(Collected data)
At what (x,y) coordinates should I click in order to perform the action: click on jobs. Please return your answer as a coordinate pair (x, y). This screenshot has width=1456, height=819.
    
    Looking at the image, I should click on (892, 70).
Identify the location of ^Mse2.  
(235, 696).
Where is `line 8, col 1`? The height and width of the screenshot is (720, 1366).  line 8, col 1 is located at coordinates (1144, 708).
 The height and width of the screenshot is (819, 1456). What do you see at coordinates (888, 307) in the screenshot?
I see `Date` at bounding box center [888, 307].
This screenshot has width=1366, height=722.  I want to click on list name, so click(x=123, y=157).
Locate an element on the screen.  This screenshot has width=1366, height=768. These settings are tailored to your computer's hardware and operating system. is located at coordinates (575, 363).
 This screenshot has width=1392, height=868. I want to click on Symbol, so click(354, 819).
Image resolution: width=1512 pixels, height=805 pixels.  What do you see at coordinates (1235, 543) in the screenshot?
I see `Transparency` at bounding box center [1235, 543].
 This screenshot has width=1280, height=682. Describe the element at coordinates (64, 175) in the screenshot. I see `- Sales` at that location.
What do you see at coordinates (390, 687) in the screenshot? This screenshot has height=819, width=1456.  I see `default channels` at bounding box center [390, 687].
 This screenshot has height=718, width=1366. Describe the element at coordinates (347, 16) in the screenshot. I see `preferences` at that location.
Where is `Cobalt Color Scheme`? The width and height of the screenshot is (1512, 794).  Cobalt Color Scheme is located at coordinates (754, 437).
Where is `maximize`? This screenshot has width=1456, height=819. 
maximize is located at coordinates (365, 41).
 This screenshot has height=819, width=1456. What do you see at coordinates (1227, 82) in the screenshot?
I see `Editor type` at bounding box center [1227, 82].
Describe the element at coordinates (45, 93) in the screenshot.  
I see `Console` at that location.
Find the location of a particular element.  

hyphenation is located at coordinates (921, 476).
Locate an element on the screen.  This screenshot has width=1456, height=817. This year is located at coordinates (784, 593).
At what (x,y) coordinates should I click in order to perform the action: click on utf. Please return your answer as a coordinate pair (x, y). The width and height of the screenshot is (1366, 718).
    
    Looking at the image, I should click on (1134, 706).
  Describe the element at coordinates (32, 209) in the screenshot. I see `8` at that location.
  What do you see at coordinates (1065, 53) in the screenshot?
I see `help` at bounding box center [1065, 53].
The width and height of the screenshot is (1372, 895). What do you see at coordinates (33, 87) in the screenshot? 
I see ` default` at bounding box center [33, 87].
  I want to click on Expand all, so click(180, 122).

• _Task details_: Count the lines above that contain the string "maximize", matching case exactly. Give only the number.

• _Result of this exercise_: 2